Bin ich mit dem Rad unterwegs oder mit dem Auto - egal: ich bremse, steige ab oder aus und harre verliebt dessen, was der herrliche Baum, den ich soeben gesichtet habe, wohl tun wird. Naturgemäß tut er gar nichts, allerhöchstens schwingt der Holzlieferant mitleidig seine Wipfel. Da könnte ich Stunden davor stehen. Tue ich aber nicht. Ich kriege meine Allergie, fahre mit verheultem Gesicht nach Hause. Meiner Mutter sage ich immer, die bösen Pollen hätten mir die Augen verquollen. Ist aber gelogen; rührte mich doch die schonungslose Anmut von Mutter Natur an.

Vom Baum

Montag, Juni 05, 2006

Schmähwort-Reklame


Erst mit Befremden, dann immer öfter führte ich als kleiner Bub das althochdeutsche Wörtchen „geil“ im Mund, nachdem ich 1990 „Werner – Beinhart!“ geguckt hatte. Ein Jahr später erlaubte ich mir „cool“. Das kupferte ich von Bart Simpson im ZDF und vermutlich von Johnny Depp bei „21 Jump Street – Tatort Klassenzimmer“ ab. „Motherfucker“ habe ich nie gesagt – das übernahm der Herr König (25) aus Darmstadt und wählte dafür die Sendung „Hitler – eine Bilanz“. Leichtfertig hatte Moderator Guido Knopp ihn und die anderen Zuschauer zum Telefonanruf aufgefordert.

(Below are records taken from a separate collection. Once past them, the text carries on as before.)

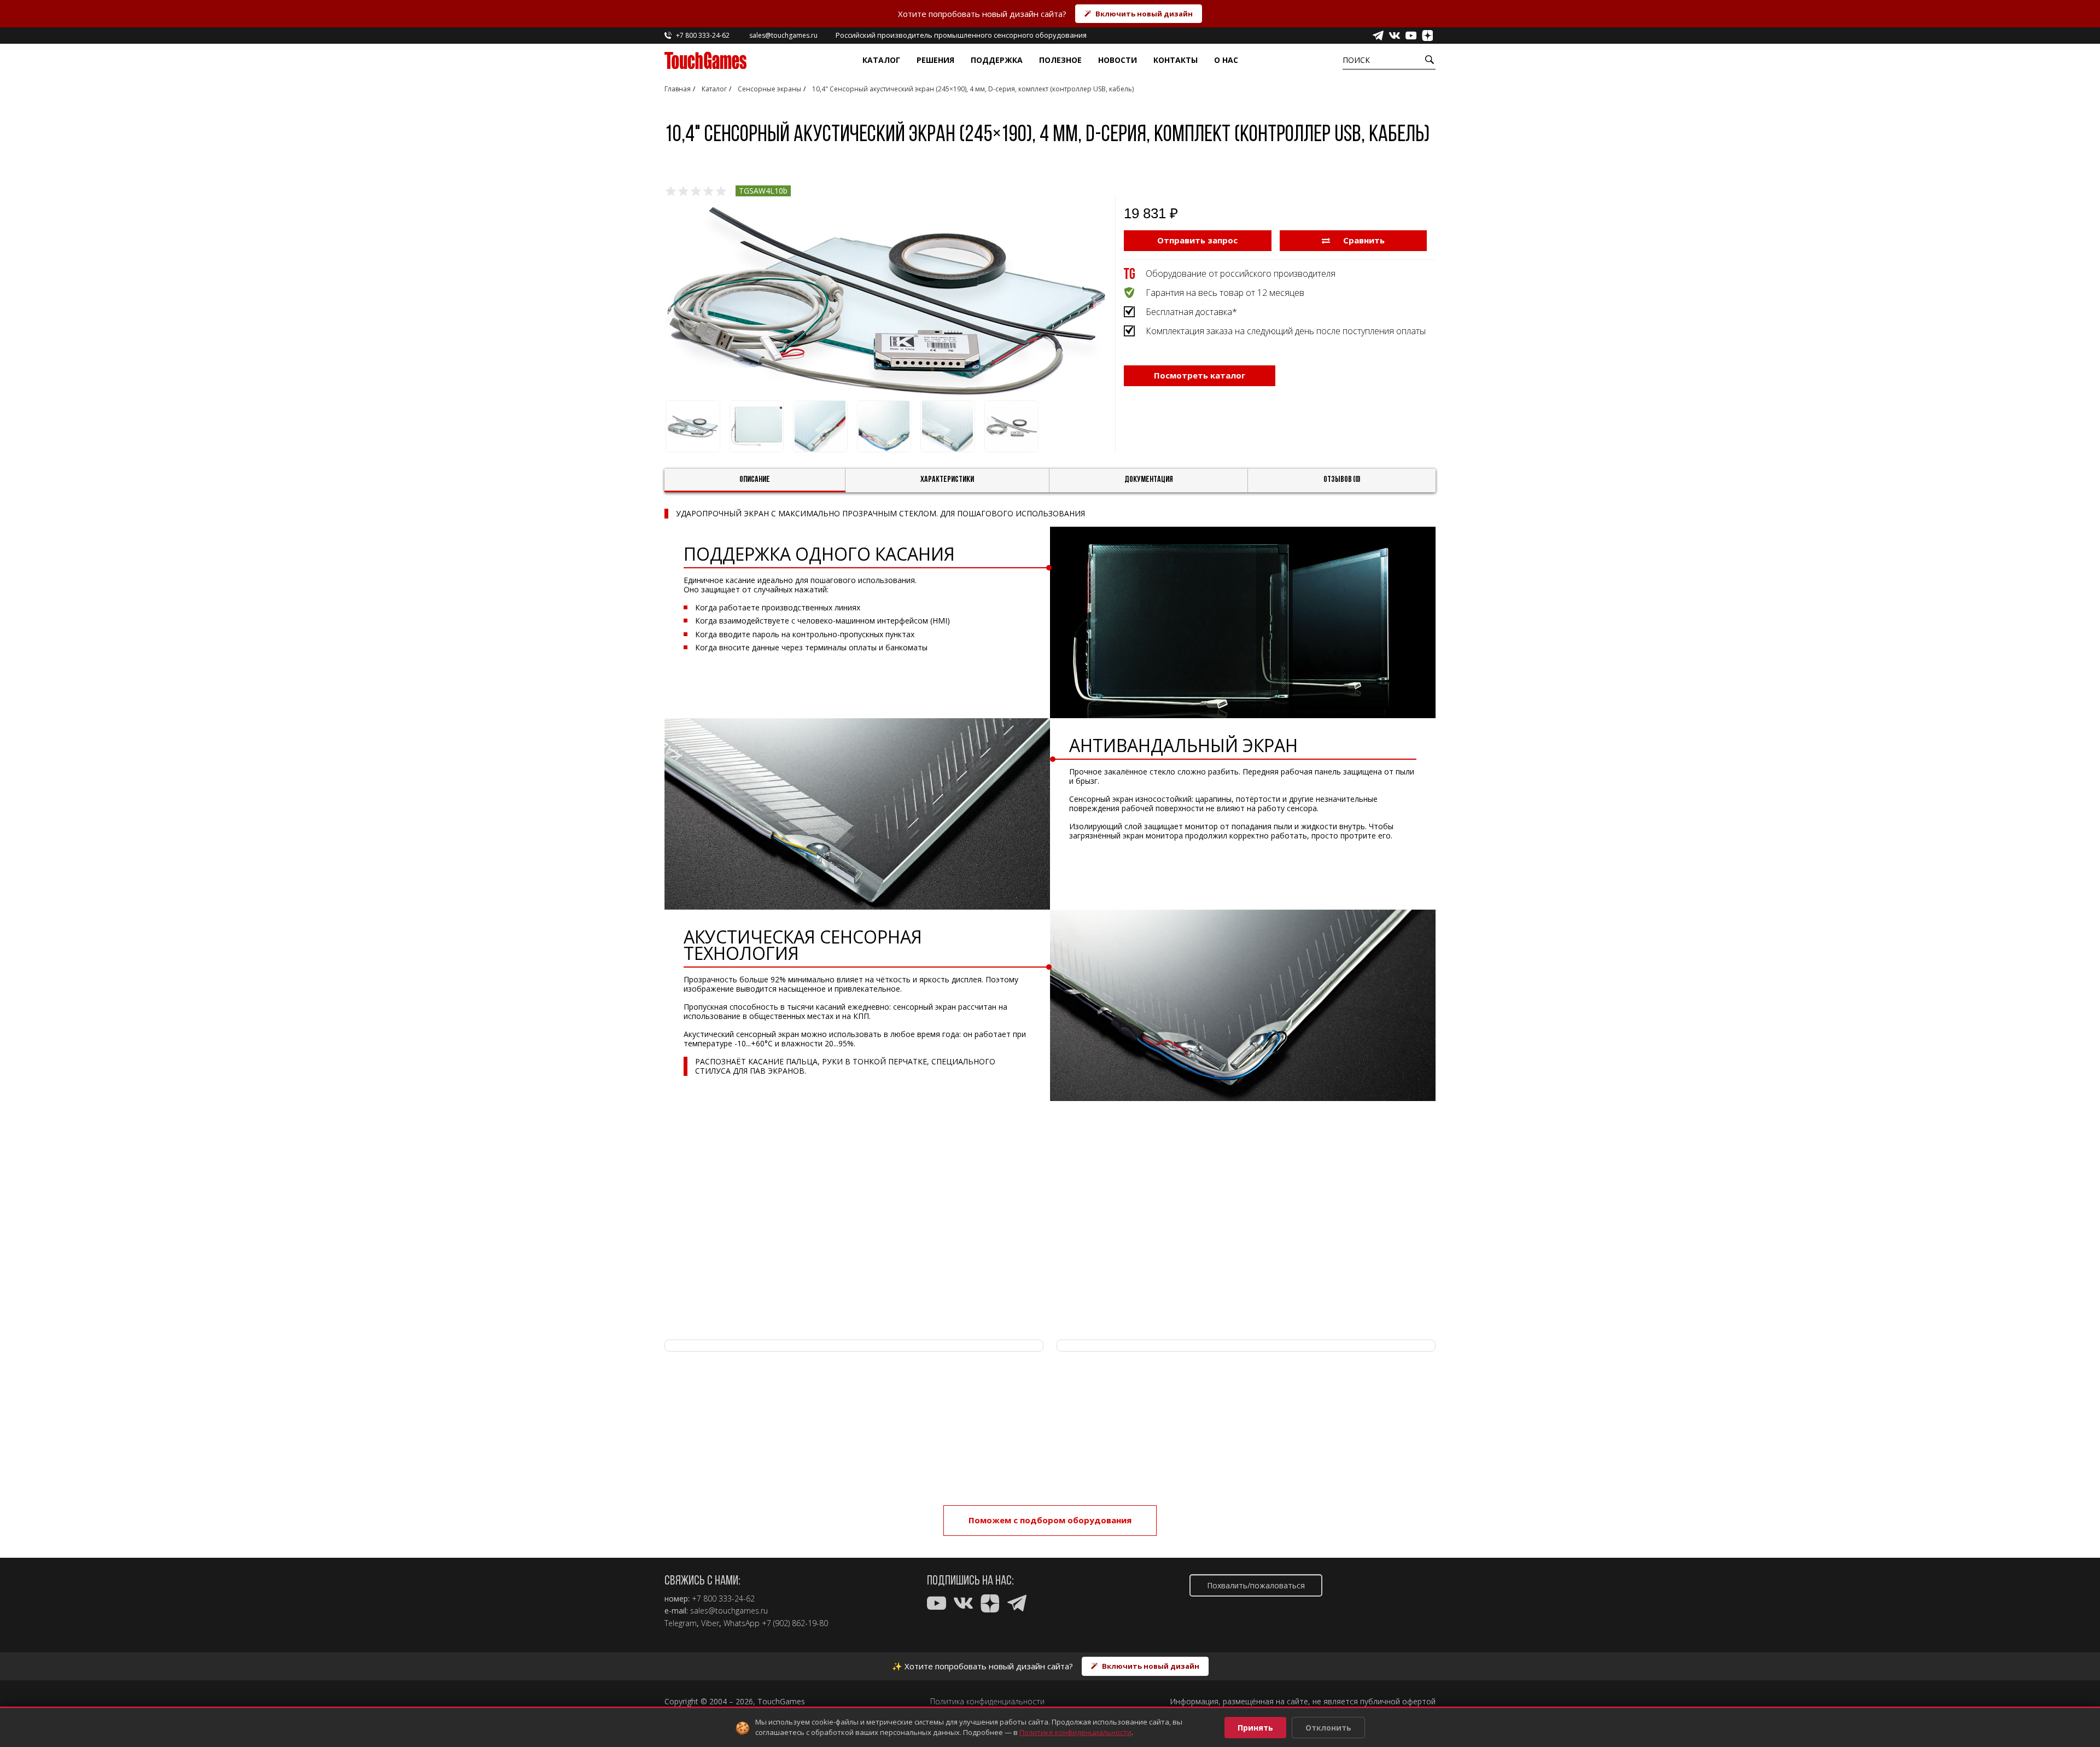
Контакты (1175, 60)
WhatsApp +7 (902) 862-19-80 (776, 1623)
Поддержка (997, 60)
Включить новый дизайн (1144, 14)
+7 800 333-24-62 (723, 1599)
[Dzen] (1427, 35)
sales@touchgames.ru (729, 1611)
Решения (935, 60)
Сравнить (1363, 240)
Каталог (881, 60)
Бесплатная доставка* (1191, 312)
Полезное (1060, 60)
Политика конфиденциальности (987, 1702)
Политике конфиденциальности (1075, 1732)
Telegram (680, 1623)
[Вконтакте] (1394, 35)
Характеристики (947, 479)
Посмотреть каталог (1199, 375)
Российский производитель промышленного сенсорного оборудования (961, 35)
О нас (1226, 60)
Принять (1255, 1727)
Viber (710, 1623)
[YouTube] (1411, 35)
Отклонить (1328, 1727)
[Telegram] (1378, 35)
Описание (754, 479)
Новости (1117, 60)
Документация (1148, 479)
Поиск (1356, 60)
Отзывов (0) (1342, 479)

Eloquent und fast unmerklich bringt Herr König seinen Anglizismus in die Runde. Ihm lauscht Literaturkönig Marcel Reich-Ranicki, benachbart von dem Historiker Rainer Zitelmann und der Psychoanalytikerin Margarete Mitscherlich. Was sagt Herr König? „Ja gut, also ich. Meine Frage geht speziell an Frau Mitscherlich. Und ich wollte nur kurz vorher sagen, dass der Herr Ziehmann [sic!] ein Massafacka ist, weil er wirklich keine Ahnung hat von der Substanz, irgendwie also, so wie er rüberkommt, das ähm, also ständig die Frau Mitscherlich da anmacht und meint, von wegen, das wäre ja, sie wüsste nichts überhaupt von der Story irgend etwas...“

In der illustren Diskussionsrunde regt sich kein Protest zu dem doch sehr erfrischenden Titel eines Sohnes bei unziemlichen Handlungen mit dessen Mutter, den Herr König dem Historiker und heutigen Unternehmensberater Zitelmann im öffentlich-rechtlichen TV an den Kopf geschmettert hat.
Nur Moderator Knopp hüstelt artig: „Können Sie Ihre Frage formulieren, bitte.“ Herr König trotzig: „Ja, gut. Ich stell meine Frage. Und zwar, meine Frage ist, ob Hitler überhaupt irgendwie also. Meine Frage ist, ob Hitler das deutsche Volk nicht getäuscht hat, und ob eventuell nicht das deutsche Volk Hitler zurückgetäuscht hat, nämlich mit seiner Selbstaufgabe...“ Herr König hebt an, zu erklären, er habe die NS-Zeit nicht miterlebt und holt seine Erkenntnis zu einer Nicht-Entnazifizierung der Deutschen hervor, er habe Distanz, sei in einer Familie aufgewachsen, die gutbürgerlich...“

Da belehrt ihn der Moderator im knallblauen Sakko über die Unverträglichkeit von Livesendungen und Anrufermonologen. Herr König ist gescheitert. Was wäre passiert, wenn damals schon, in den 90ern, Moderator und Diskutanten verstanden hätten, was Herr König da soeben gesagt hat? Hätte es einen Eklat gegeben? Hätte sich seine Schimpfrede auf Herrn Zitelmann wochenlang in den Boulevardmedien herumgetrieben? Vor allem aber: Wäre „Motherfucker“ dann in diesen Tagen ein ebenso beliebtes Schmähwort wie „Dummkopf“ oder „Blödmann“?